== Saved data entries ==
%%

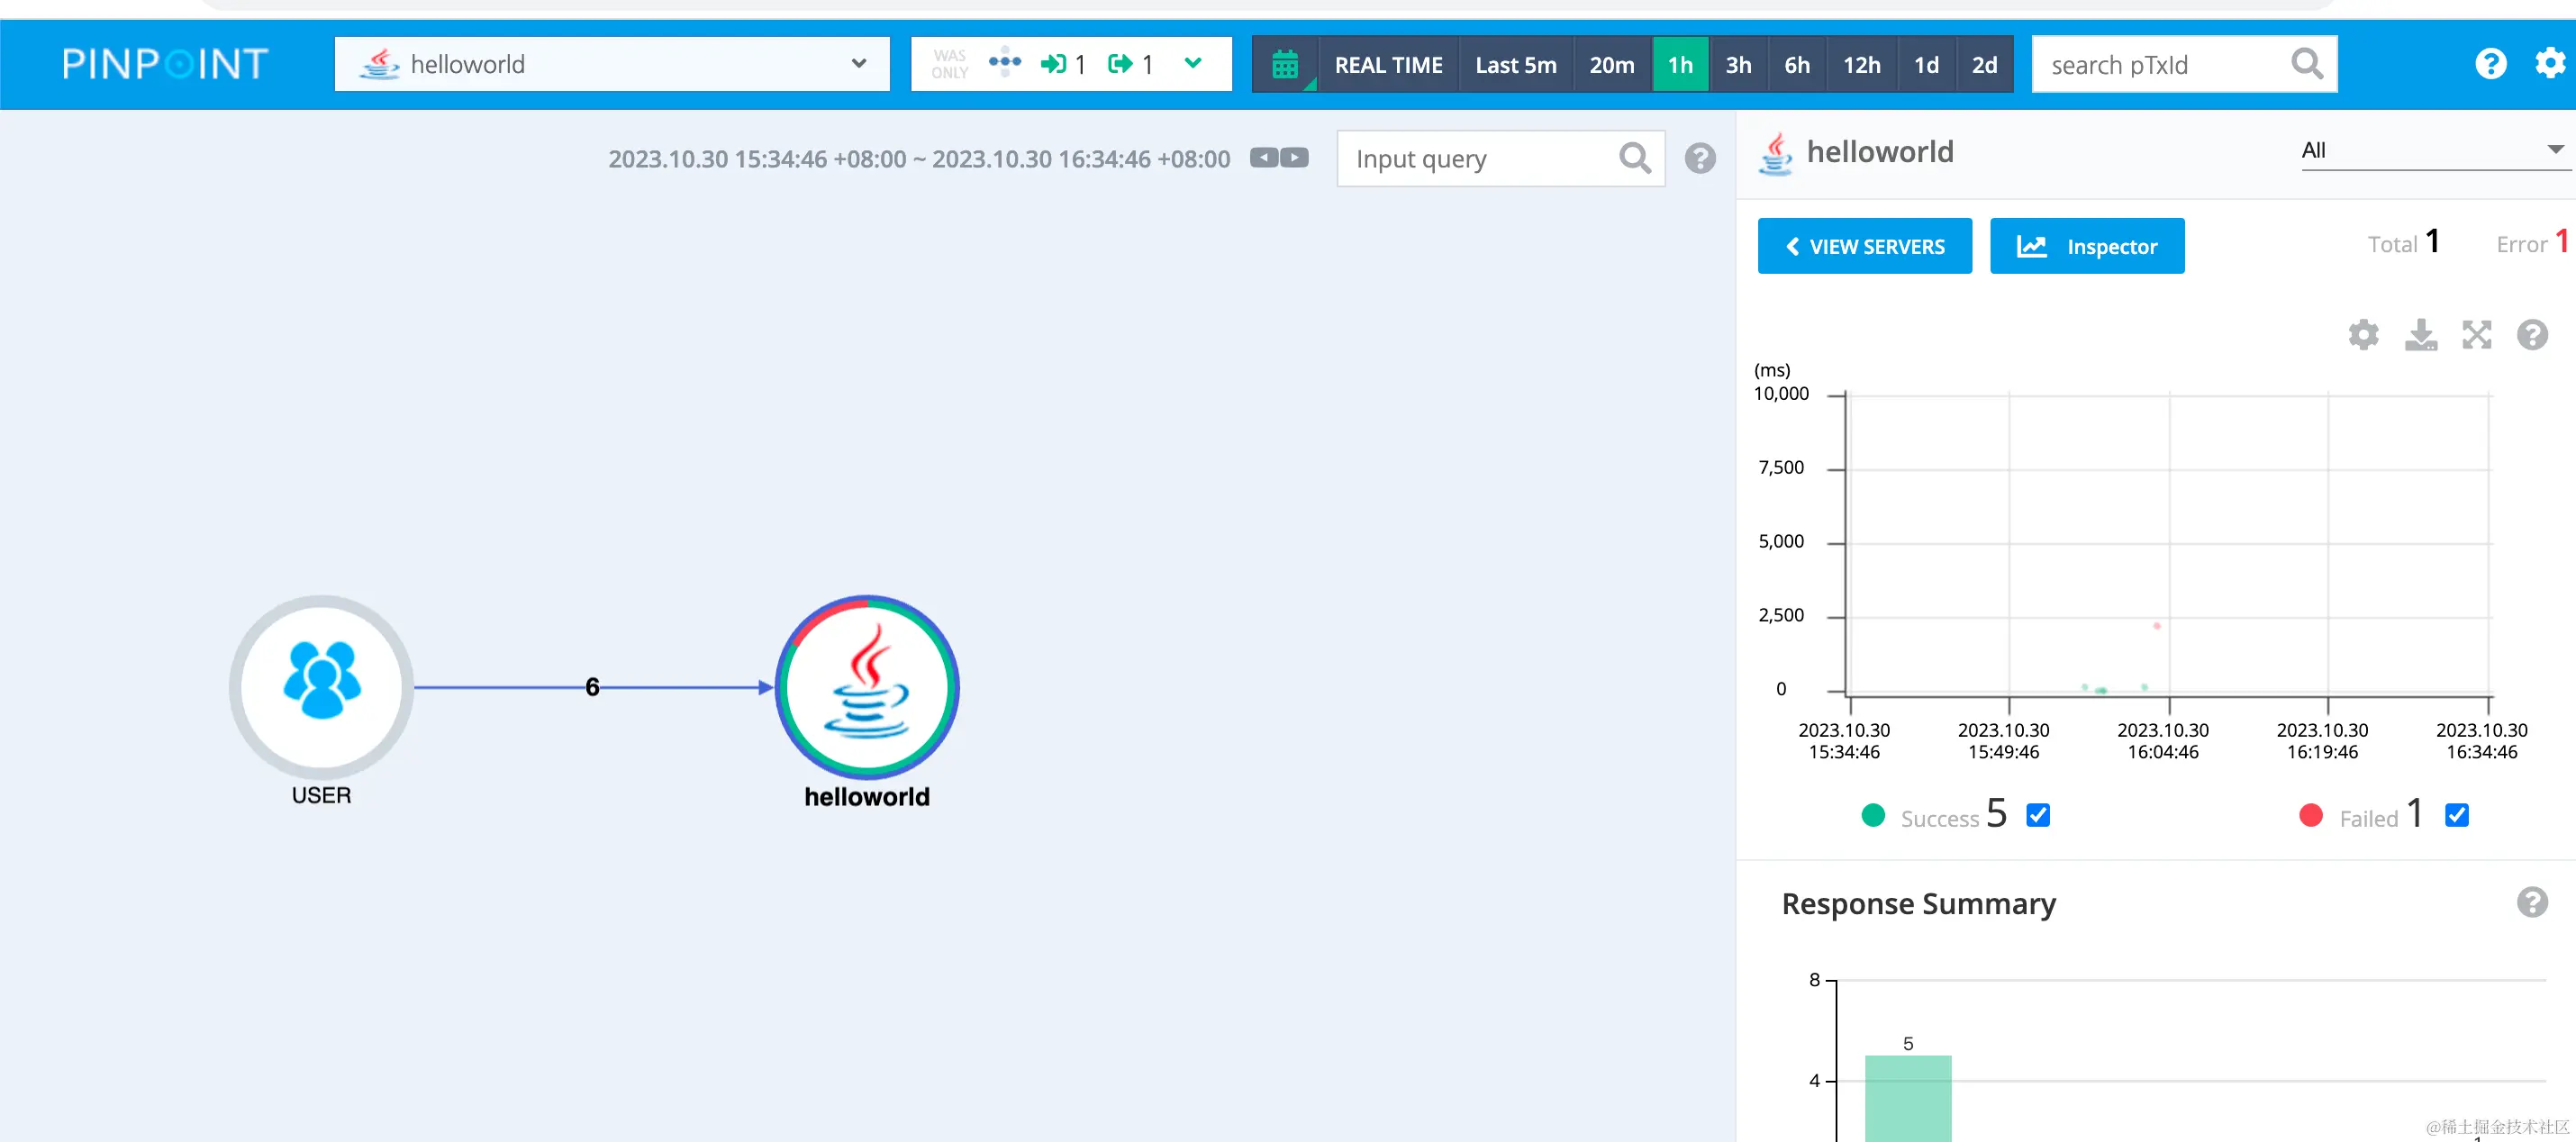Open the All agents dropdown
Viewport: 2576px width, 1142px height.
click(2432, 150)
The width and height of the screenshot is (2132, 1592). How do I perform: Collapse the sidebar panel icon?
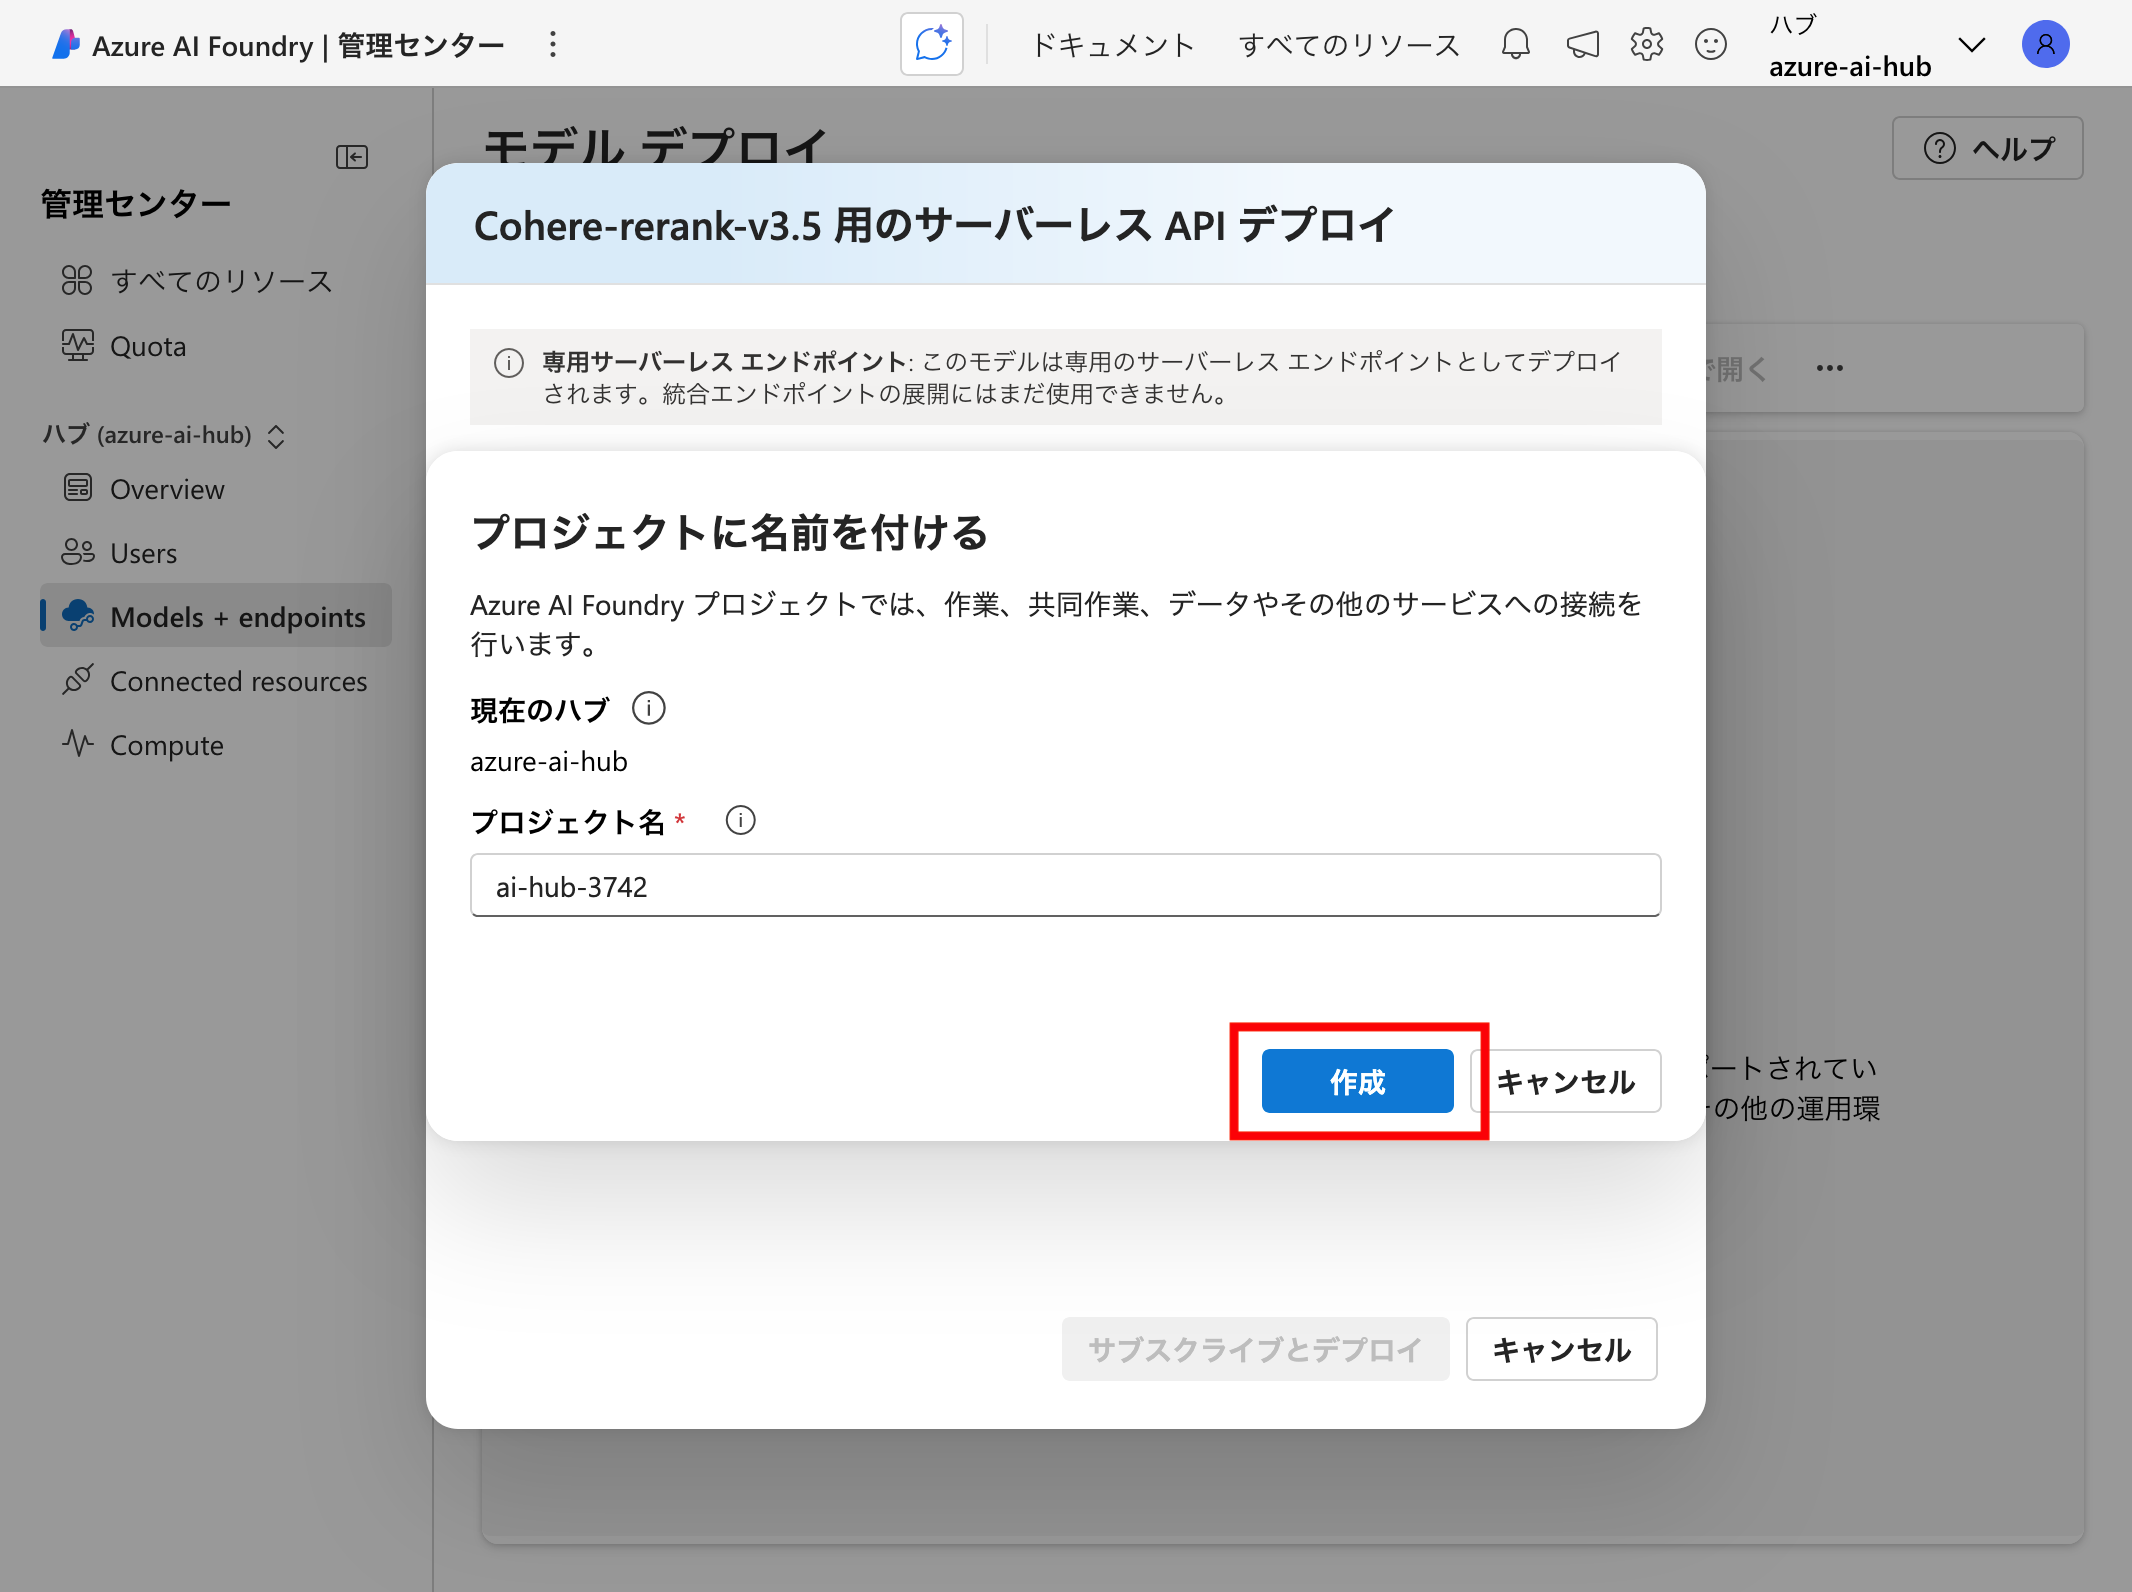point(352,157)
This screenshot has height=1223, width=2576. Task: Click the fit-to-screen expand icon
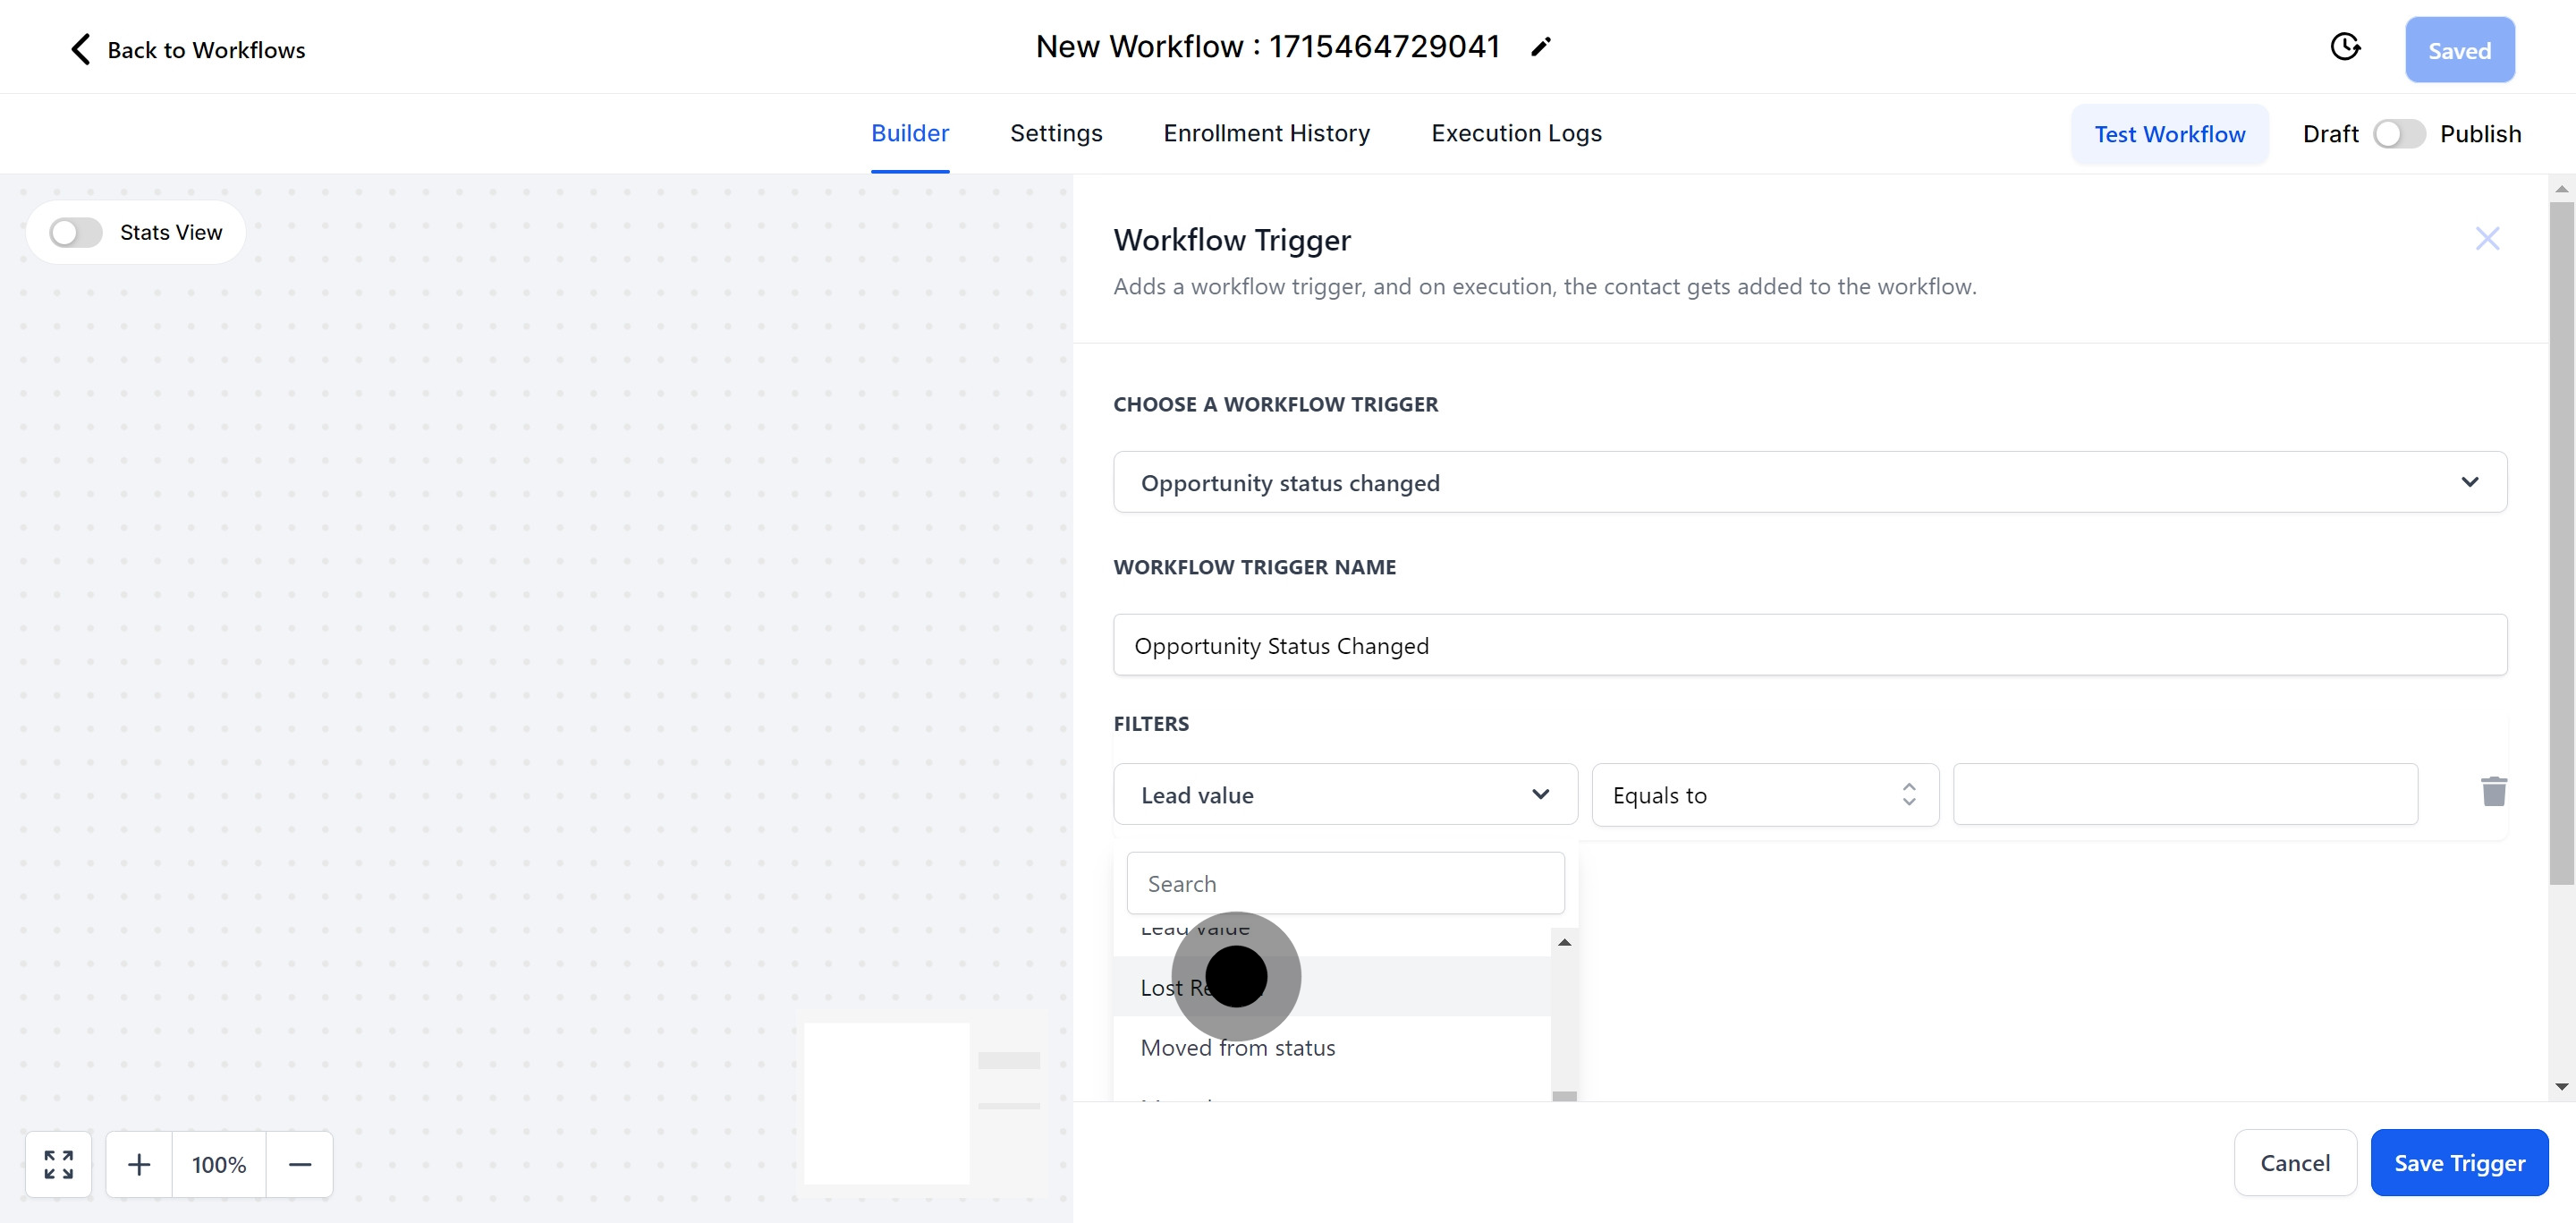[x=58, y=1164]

%%

Reproduce exactly the lines that run from the line holding "This screenshot has" through the final line of the entries, and omit every picture.

== Solution below ==
This screenshot has height=1223, width=2576. Task: Click the fit-to-screen expand icon
[x=58, y=1164]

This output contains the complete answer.